* WORK ORDER *
The entries shown here must be retyped in full, with no pictures included.

* Source records *
= = = = = = =
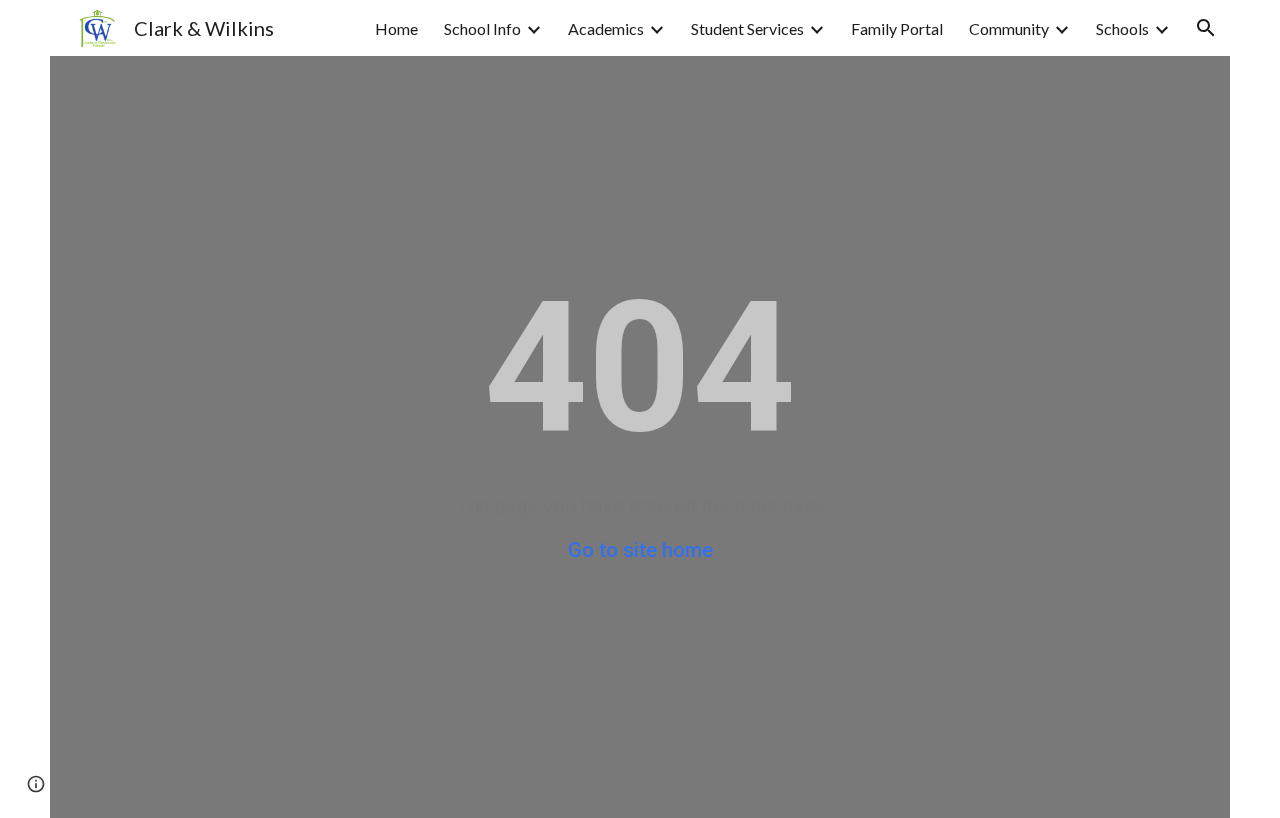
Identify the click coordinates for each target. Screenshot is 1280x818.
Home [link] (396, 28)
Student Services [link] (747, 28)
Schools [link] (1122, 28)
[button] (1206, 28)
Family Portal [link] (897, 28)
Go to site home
= = = = = = =
* RESULT OF THE EXERCISE *
Identify the click coordinates for each target. Screenshot is 1280x818.
Home [link] (396, 28)
Student Services [link] (747, 28)
Schools [link] (1122, 28)
[button] (1206, 28)
Family Portal [link] (897, 28)
Go to site home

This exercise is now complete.